DGSE Companies, Inc. (NYSE MKT: DGSE) (the “Company”) announced today the filing of its Consolidated Financial Statements for the quarter and year ended December 31, 2012.

James Vierling, Chief Executive Officer and Chairman of the Board stated, “2012 was an important year for DGSE Companies, Inc., where we executed on several key initiatives to regain integrity in our financial disclosures and refocus our efforts on our operational objectives and growth opportunities. We are pleased to announce that income from continuing operations, net of one-time expenses, in the fourth quarter of 2012 was $763,716. This means that in the second half of the year our income from continuing operations, net of one-time expenses, exceeded $1.7 million. During 2012, particular emphasis was placed on improving our financial controls, processes and procedures and I am extremely pleased with the work our new CFO, Brett Burford, and his team have done. We are now confident in our ability to accurately and credibly report our financial condition to current and prospective shareholders.”
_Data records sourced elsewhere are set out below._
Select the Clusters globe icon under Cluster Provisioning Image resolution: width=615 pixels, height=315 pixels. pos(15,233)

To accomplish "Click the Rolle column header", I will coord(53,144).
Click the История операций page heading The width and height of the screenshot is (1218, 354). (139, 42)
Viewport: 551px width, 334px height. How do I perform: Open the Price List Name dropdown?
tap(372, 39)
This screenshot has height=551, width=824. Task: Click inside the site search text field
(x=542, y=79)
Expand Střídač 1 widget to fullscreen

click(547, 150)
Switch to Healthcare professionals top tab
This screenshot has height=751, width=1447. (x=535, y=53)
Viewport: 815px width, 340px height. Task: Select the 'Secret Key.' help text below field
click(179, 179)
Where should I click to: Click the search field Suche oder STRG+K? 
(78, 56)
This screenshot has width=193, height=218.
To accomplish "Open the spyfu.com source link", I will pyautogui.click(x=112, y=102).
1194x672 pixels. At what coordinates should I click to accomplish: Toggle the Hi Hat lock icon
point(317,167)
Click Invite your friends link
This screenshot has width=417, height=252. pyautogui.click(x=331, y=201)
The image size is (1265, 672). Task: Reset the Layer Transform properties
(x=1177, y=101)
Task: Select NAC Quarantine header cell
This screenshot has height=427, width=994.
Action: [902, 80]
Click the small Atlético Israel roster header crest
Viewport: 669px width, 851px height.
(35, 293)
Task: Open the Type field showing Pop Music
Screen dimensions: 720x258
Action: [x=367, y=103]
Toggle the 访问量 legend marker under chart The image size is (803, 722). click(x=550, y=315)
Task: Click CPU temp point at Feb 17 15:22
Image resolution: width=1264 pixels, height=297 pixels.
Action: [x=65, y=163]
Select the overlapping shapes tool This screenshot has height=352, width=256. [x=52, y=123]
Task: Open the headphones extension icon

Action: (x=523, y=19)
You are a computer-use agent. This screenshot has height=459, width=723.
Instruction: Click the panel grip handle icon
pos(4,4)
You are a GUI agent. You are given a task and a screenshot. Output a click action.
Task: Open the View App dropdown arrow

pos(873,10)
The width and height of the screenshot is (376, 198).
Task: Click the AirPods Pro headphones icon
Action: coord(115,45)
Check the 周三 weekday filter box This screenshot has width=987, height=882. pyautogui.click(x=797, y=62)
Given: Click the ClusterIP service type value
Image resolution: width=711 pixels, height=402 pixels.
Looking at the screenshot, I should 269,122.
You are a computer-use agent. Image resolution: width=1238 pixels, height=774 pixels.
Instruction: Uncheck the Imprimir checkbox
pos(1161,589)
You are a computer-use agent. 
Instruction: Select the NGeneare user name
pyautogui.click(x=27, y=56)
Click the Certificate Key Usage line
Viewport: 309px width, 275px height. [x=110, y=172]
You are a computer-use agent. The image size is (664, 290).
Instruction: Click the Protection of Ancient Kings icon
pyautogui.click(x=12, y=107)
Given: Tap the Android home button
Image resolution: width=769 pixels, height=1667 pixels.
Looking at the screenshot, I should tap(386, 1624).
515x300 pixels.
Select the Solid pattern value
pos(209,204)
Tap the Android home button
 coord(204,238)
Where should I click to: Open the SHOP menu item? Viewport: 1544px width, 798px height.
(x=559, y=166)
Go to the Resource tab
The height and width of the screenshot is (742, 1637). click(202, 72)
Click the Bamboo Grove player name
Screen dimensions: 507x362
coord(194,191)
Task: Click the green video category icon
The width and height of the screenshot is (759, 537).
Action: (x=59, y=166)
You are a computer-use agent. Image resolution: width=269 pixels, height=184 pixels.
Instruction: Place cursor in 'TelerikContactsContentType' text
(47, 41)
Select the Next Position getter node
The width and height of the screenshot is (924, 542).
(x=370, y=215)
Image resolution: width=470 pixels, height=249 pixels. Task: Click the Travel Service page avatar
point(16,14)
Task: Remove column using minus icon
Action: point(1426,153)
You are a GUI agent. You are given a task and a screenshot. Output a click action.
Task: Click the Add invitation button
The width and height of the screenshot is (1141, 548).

Vierling continued, “With most of the distractions and expenses of last year behind us, our expectation is that profitability in 2013 will be significantly improved versus 2012.”

Income from continuing operations, net of one-time expenses, is considered a Non-GAAP Measure, and is reconciled to income from continuing operations in the accompanying table.

2012 Summary

  • Income from continuing operations in second half of year, net of one-time expenses exceeded $1.7 million
  • Restructured entire senior management and accounting group
  • Completed major restatement of the Company’s historical financials
  • Significantly improved the Company’s financial controls, processes and procedures
  • Engaged new independent auditors
  • Regained active trading status with the NYSE MKT exchange
  • Integrated the Southern Bullion Trading (“SBT”) entity into the Company
  • Restructured and increased the Company’s credit line
  • Opened 8 new retail locations while closing 3 historically underperforming locations
  • Converted SBT locations from focusing only on scrap buying activity, to focusing on buying and selling of all DGSE product lines
  • Introduced DGSE manufactured jewelry line, enabling us to better utilize the Company’s diamond inventory while increasing margins on jewelry sales
  • Continued to strengthen the relationship with majority shareholder NTR, now part of Elemetal, LLC

Year End 2012 Results

Revenues decreased by $11,282,376 or 8% in Fiscal 2012, to $127,876,610, compared to $139,158,986 in the prior year. This decrease was primarily the result of an industry-wide reduction in bullion demand, which significantly affected our bullion sales, driving a $7,913,158 or 11% decrease in bullion sales. This decrease was partially offset by additional sales related to the acquisition of SBT stores, which occurred in September of 2011.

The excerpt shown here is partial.